Publié à l'origine sur la Bourse au quotidien.fr
A quelques encablures de la fin du mois de mars et de la conclusion du premier trimestre de 2019, les « sherpas » gardent peut-être quelques munitions pour orchestrer un ultime coup de reins ce jeudi et vendredi. Les enjeux sont clairs : que les marchés actions finissent ce trimestre au plus haut, entériner la meilleure entame d’année boursière depuis 2012 et enregistrer la meilleure performance trimestrielle depuis l’été 2019.
Pour l’heure, le Dow Jones affiche un gain de 10% depuis le 1er janvier, tandis que le Nasdaq a grimpé de plus de 15%. Indice de référence de la Bourse d’Athènes, l’Athex fait encore mieux avec un bond de 16%, mais c’est le marché chinois, soutenu à bout de bras par la banque centrale (PBOC), qui affole le plus les compteurs (+21,5% pour le SSE (Shanghai), +24% pour le CSI-300, le plus représentatif des indices de l’Empire du Milieu à en croire les spécialistes).
En termes de performances sectorielles, les semi-conducteurs dominaient largement avec un gain de 25% au soir du 22 mars, mais la machine s’est quelque peu grippée depuis et ce secteur n’engrangeait plus que 20% au moment où j’écrivais ces lignes, autour de minuit. C’est désormais le « Dow Commodity Energy » qui tient la corde. En progression de 25,5%, il fait aussi plus de deux fois mieux que le « Dow Utilities », lequel s’adjuge quant à lui 11% environ.

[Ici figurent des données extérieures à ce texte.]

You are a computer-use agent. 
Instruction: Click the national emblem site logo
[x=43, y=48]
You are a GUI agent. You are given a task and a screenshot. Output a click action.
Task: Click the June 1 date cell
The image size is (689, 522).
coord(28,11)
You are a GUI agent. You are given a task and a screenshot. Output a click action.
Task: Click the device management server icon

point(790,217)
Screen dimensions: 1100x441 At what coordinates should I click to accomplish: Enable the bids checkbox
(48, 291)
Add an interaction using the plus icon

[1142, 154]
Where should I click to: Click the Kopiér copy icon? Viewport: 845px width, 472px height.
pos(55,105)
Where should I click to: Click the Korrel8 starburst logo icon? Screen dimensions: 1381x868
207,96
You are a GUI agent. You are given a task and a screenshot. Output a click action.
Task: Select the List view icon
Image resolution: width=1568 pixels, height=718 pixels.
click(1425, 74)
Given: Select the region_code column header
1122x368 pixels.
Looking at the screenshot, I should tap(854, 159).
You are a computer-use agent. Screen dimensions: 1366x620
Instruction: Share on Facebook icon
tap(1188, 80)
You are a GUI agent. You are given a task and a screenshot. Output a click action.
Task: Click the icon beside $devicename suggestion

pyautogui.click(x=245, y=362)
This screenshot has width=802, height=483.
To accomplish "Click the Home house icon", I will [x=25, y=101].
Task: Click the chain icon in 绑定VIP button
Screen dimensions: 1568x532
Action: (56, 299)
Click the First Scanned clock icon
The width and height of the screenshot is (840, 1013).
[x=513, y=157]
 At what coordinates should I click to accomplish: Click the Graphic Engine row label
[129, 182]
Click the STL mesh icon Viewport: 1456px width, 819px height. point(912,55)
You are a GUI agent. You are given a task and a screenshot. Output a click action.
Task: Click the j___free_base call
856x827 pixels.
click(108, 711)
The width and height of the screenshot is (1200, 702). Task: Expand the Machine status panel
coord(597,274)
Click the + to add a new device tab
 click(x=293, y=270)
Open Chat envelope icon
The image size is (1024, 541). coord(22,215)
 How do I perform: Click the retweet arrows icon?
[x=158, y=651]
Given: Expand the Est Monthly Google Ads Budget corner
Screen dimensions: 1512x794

Précisons que ce dernier secteur affiche la meilleure performance depuis le 30 septembre dernier avec une hausse de 10%… et de surcroît la progression la plus régulière de tous les secteurs depuis le 1er janvier.
De leur côté, les T-Bonds américains affichent +6% depuis le 30 septembre dernier (entre 117,5 et 124,95), alors que le dix ans décroche la palme de la régularité sur deux trimestres consécutifs, indépendamment du dernier tour de vis monétaire du 19 décembre dernier.
Depuis le début de l’année, la décrue des rendements obligataires passait pour une aubaine – la prime de risque des actions s’accroissant symétriquement –, mais depuis la dernière réunion de la FED le 20 mars dernier, la supposée aubaine fait davantage figure de malentendu.
La crédibilité politique d’Erdogan pourrait être fragilisée
L’effondrement des rendements obligataires dépasse en effet de très loin les anticipations formulées au lendemain de l’annonce d’une attitude plus « colombe » qu’anticipé de la Réserve fédérale américaine et la structure de la courbe (inversée en totalité) équivaut maintenant à un avertissement sévère sur un risque de récession imminent.
Mais il y a plus spectaculaire encore ! Plus spectaculaire aussi – et plus inattendu – que la probable démission de Theresa May, Première ministre disposée à abandonner prématurément ses fonctions si ce départ pouvait permettre de faire adopter son « deal » avec Bruxelles sur le Brexit.
Même si les grands médias ne se sont pas (encore ?) emparés du dossier, la livre turque, la dette souveraine et la Bourse d’Istanbul sont en effet sur la trajectoire du désastre.
Concrètement, les CDS sur la dette turque viennent de s’envoler de 50% en dix jours, dont +12% en l’espace de 48 heures. Le swap dollar/livre turque a quant à lui explosé de 10% à 345% – en 48 heures également -, puis de… 1 000% au cours des 24 heures suivantes (à 1 338%). Enfin, le rendement de l’emprunt de référence 2029 est passé de 15,5 à 18,5% en une semaine, quand dans le même temps le « 12 mois » se hissait de 18,8 à 22,1%.
Cela ressemble à un échec et mat des marchés contre le dirigisme de Recep Tayyip Erdogan, lequel ne manquera pas de hurler au complot de la finance infidèle contre un pays qui effectue son grand retour vers ses racines islamiques. Un complot ourdi depuis Londres et surtout les Etats-Unis, lesquels refusent toujours d’extrader le traître Fethullah Gülen.
Il faudra surveiller toutes les déclarations du président turc à compter de ce 28 mars car les menaces qu’il est susceptible de proférer contre l’Occident ne seraient pas anodines. M. Erdogan ne peut il est vrai se permettre de rater sa fuite en avant dans la dénonciation de « l’ennemi extérieur » aux yeux de ses supporteurs, pour la bonne raison qu’il en va de sa crédibilité politique (sa crédibilité économique étant carbonisée).